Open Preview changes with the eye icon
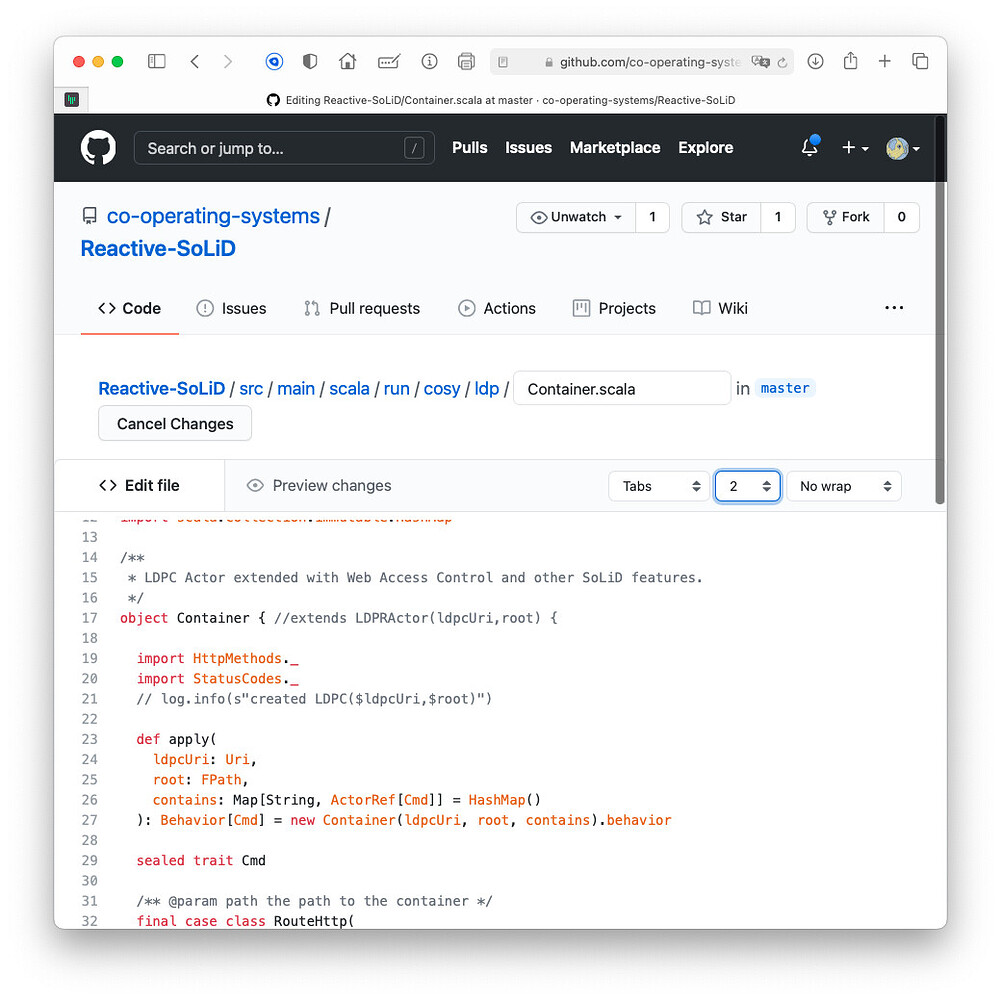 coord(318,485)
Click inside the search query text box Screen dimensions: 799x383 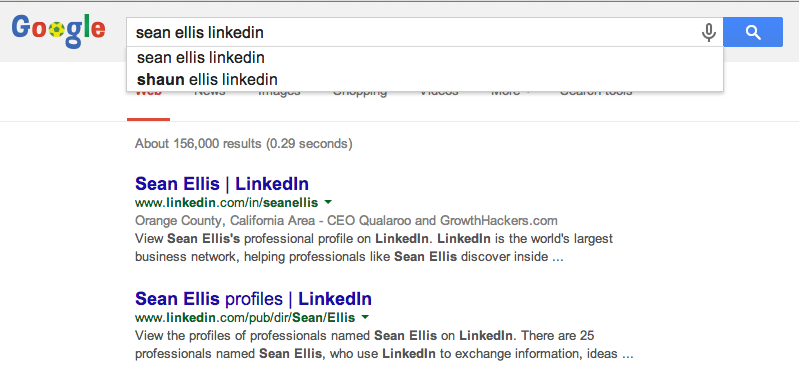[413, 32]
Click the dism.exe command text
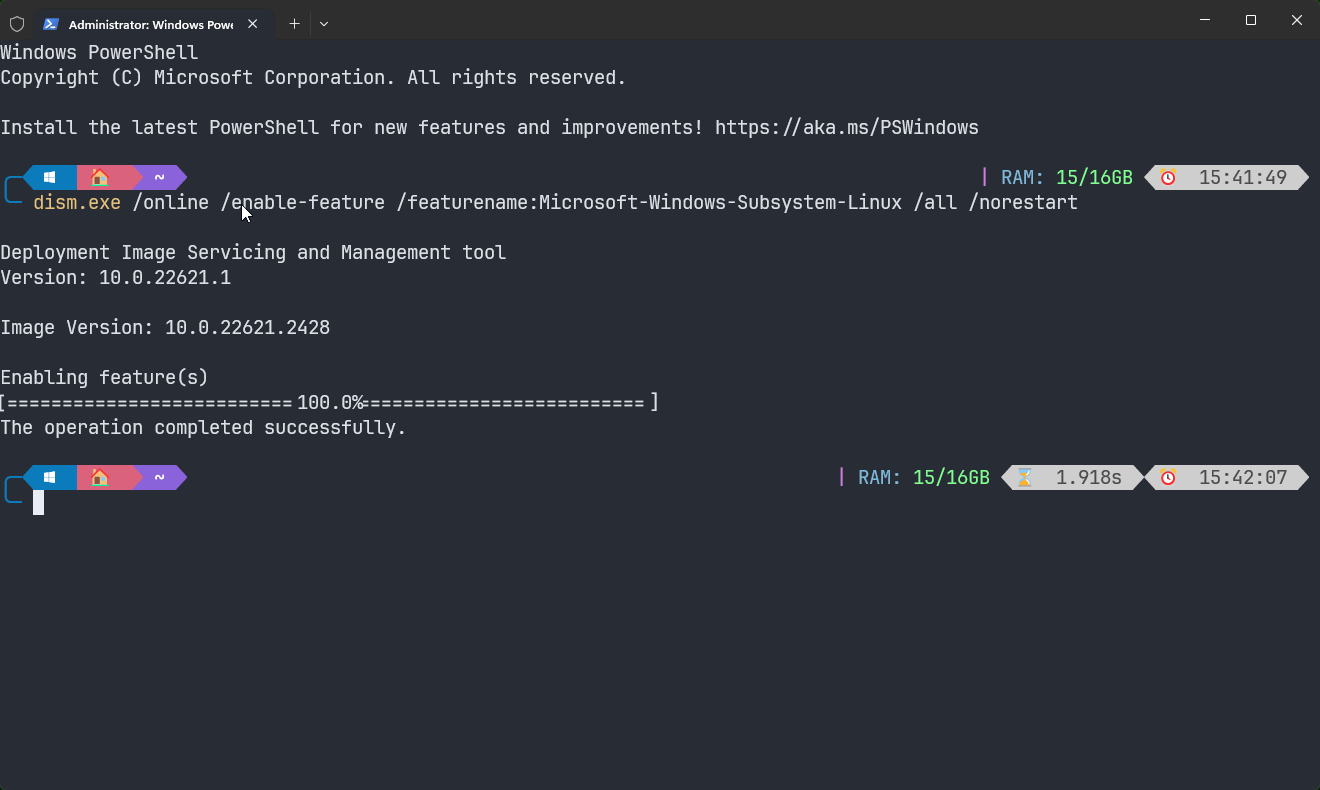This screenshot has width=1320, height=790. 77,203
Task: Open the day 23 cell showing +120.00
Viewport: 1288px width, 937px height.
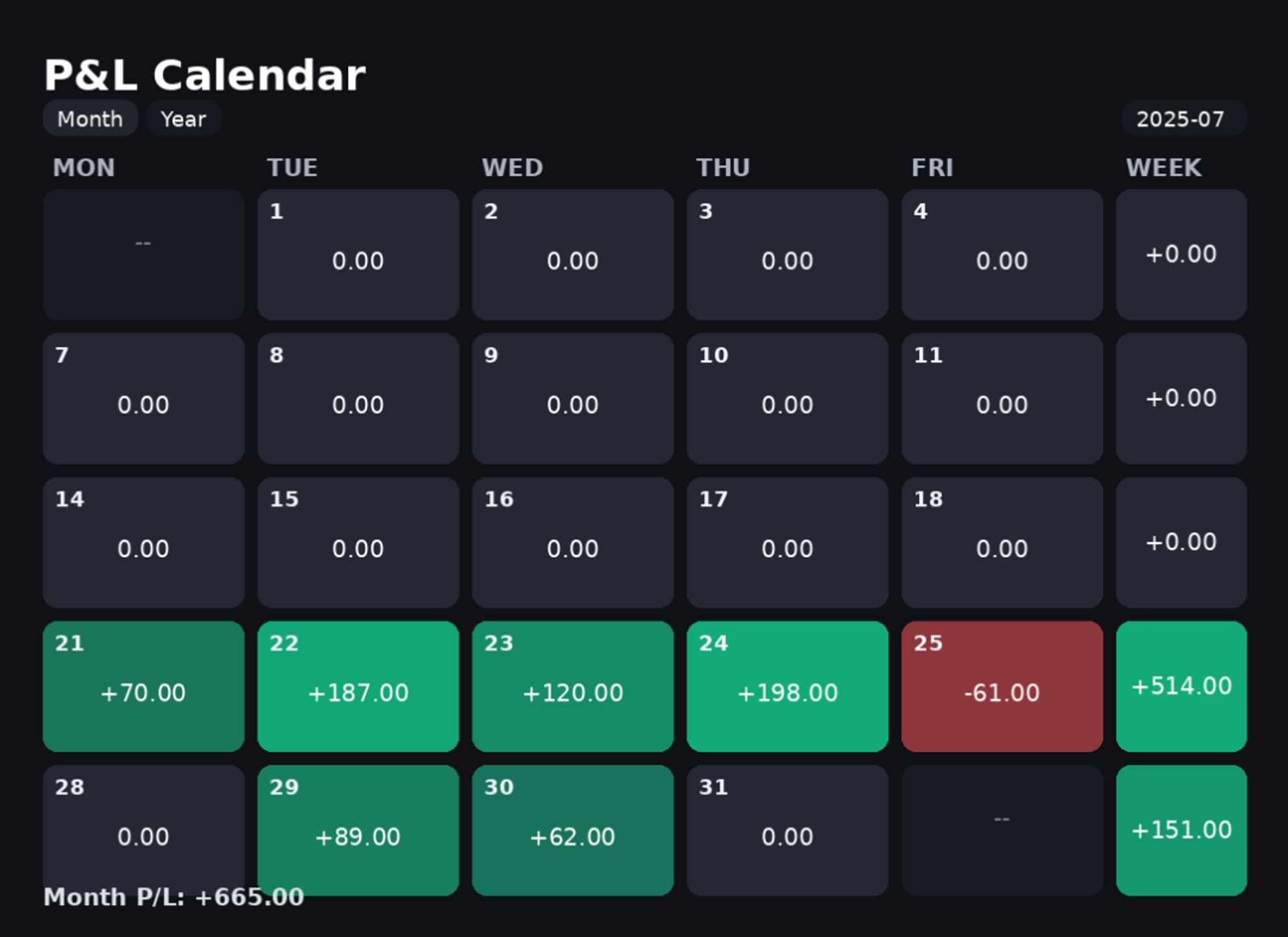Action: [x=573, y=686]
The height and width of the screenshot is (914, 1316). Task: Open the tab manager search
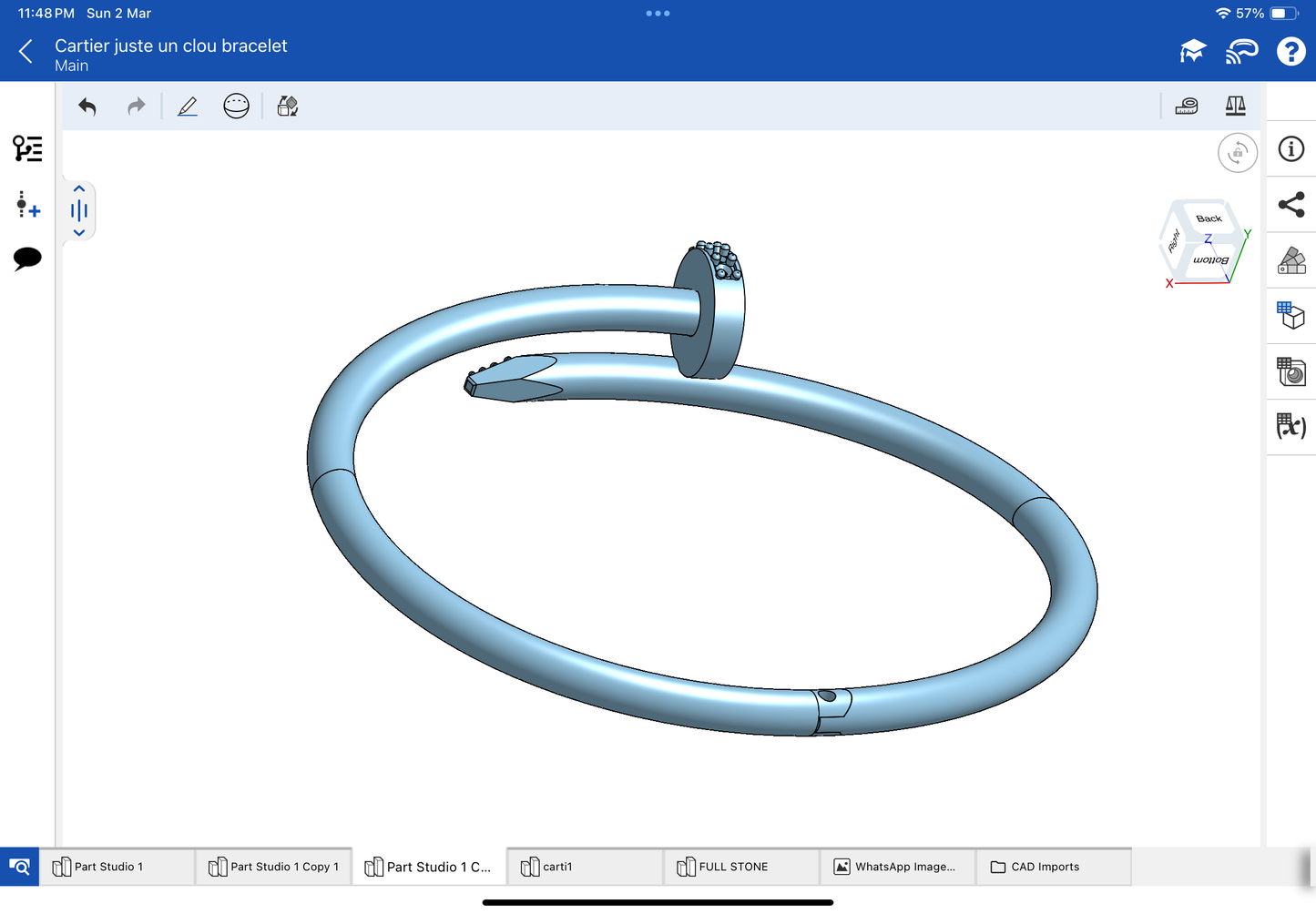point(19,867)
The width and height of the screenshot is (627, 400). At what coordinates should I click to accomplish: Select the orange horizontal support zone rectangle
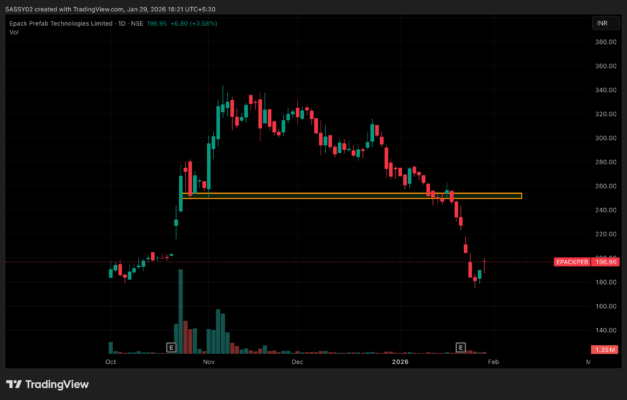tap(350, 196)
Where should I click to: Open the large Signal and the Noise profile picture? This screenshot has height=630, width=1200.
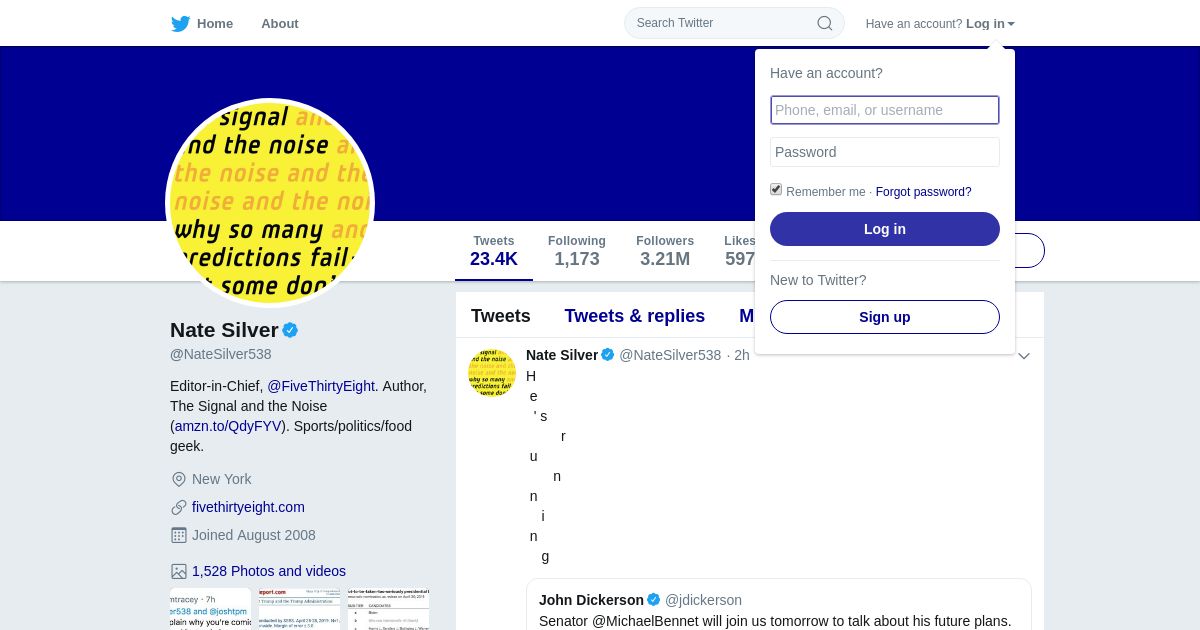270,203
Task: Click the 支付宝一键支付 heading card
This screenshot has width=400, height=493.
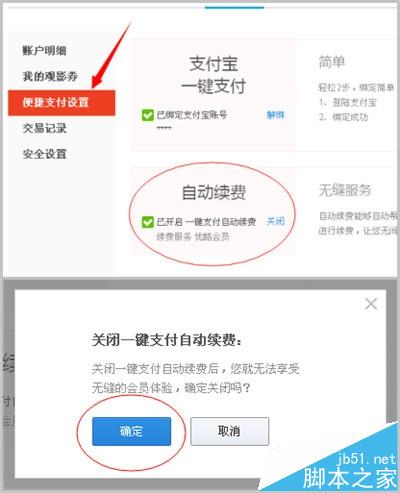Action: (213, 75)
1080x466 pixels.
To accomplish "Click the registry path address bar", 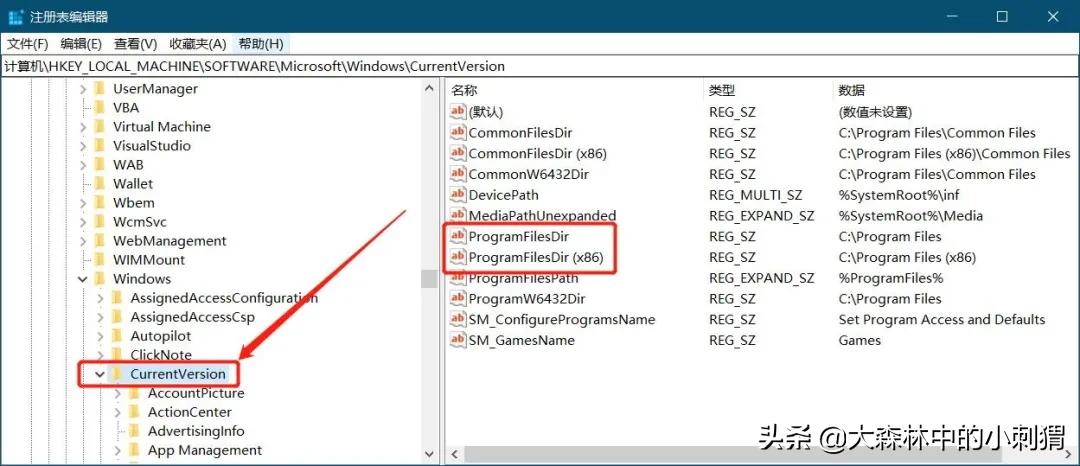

========================

* _Problem to work on_: All lines from the one containing "Task: Open the day 23 cell showing +120.00" through the end of the entries, both ends included, should be written out exactly, with no pictures.

* _Answer box_:
Task: Open the day 23 cell showing +120.00
Viewport: 1288px width, 937px height.
Action: [x=573, y=686]
The height and width of the screenshot is (914, 1316). Task: Open the tab manager search
point(19,867)
The width and height of the screenshot is (627, 400). At what coordinates should I click to accomplish: Select the orange horizontal support zone rectangle
tap(350, 196)
Where should I click to: Open the large Signal and the Noise profile picture? This screenshot has height=630, width=1200.
270,203
Task: Click the 支付宝一键支付 heading card
This screenshot has width=400, height=493.
Action: (213, 75)
1080x466 pixels.
To accomplish "Click the registry path address bar", 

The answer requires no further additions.